What "Data Lock" Actually Means
Modern cars are computers on wheels. Diagnosing most problems requires connecting to the vehicle's onboard systems — not just plugging in a basic code reader, but accessing manufacturer-specific data streams, live sensor readings, and calibration tools.
Automakers control that access. They decide:
- Which shops can connect to proprietary diagnostic systems
- What data gets shared with independent technicians versus dealer technicians
- Whether a repair completed by an independent shop can be properly validated by the vehicle's software
When a manufacturer withholds that access from independent shops, those shops can't do certain jobs — or can only do them improperly. The work effectively gets pushed to dealerships, which charge more and operate in a less competitive market.
Telematics Makes It Worse
Telematics — the always-on data connection modern vehicles maintain — gives manufacturers a real-time feed of your car's health. They know when something is wrong before you do.

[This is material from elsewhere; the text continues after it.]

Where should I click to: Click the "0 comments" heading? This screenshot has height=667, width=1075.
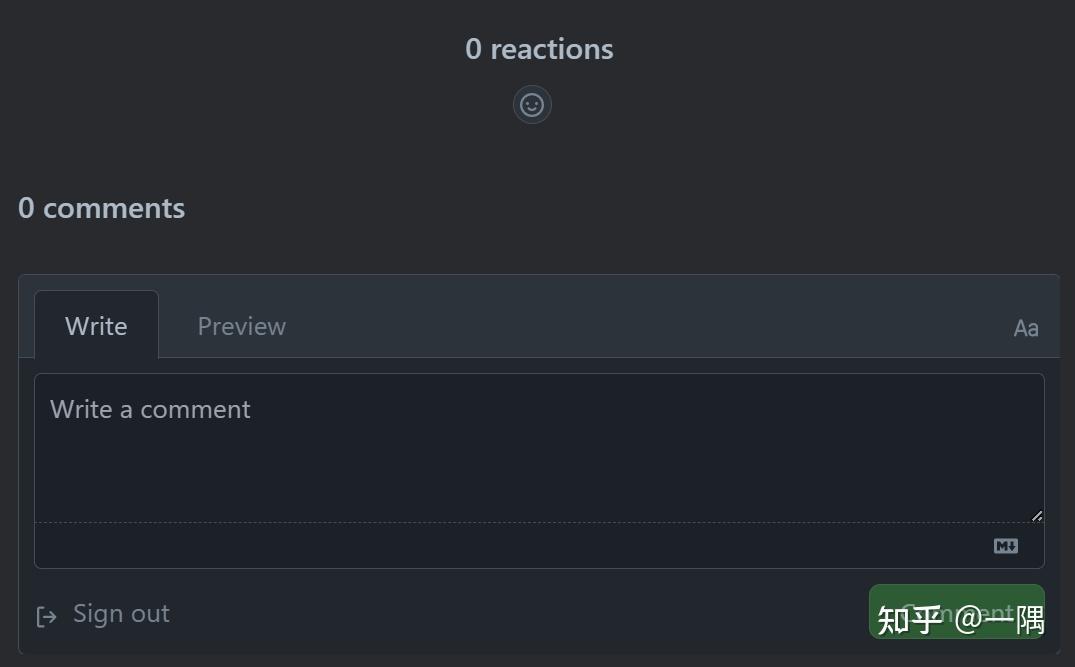click(x=101, y=208)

The problem: that data currently flows to manufacturers, who can direct customers back to dealerships through in-app notifications and recommendations. Independent shops don't have the same direct line to that information. The manufacturer becomes the first — and often only — voice in the room when your car needs attention.
"When a manufacturer can alert you to a problem, tell you which dealer to visit, and control what information your independent shop can access, that's not a level playing field. That's a funnel."
The REPAIR Act and Where It Stands
The REPAIR Act (Right to Equitable and Professional Auto Industry Repair Act) is the current federal legislative push to require automakers to share vehicle data with independent shops on fair and equal terms. As of early 2025:
- The bill has gained dozens of cosponsors in Congress
- It has not yet advanced to a full floor vote in either chamber
- Industry lobbying from automakers has been substantial and well-funded
The GAO released findings documenting that independent shops are being disadvantaged by unequal data access — a validation of what repair advocates have been arguing for years.
Maine and the State-Level Model
Maine's right to repair law is the furthest-advanced state-level effort and a proof of concept for what federal legislation could accomplish. The Massachusetts right to repair law — focused on telematics specifically — has been tied up in legal challenges since it passed in 2020, illustrating how hard manufacturers fight to maintain their data advantage.
What Consumers Can Do Right Now
- Support independent shops — They need your business to survive while the policy fight plays out
- Contact your representatives — The REPAIR Act needs votes; constituent calls move legislation
- Know your options before something breaks — Find an independent shop you trust now, not when you're in a bind and a dealership is the only one who can access your car's systems
- Pay attention to what your car's app is telling you — Manufacturer-directed notifications aren't necessarily bad advice, but they're not neutral either
EthicalMechanic.org is built on the belief that consumers deserve real choices in who repairs their vehicles. The right to repair fight is ultimately a fight about market competition — and you're the one who pays when that competition disappears.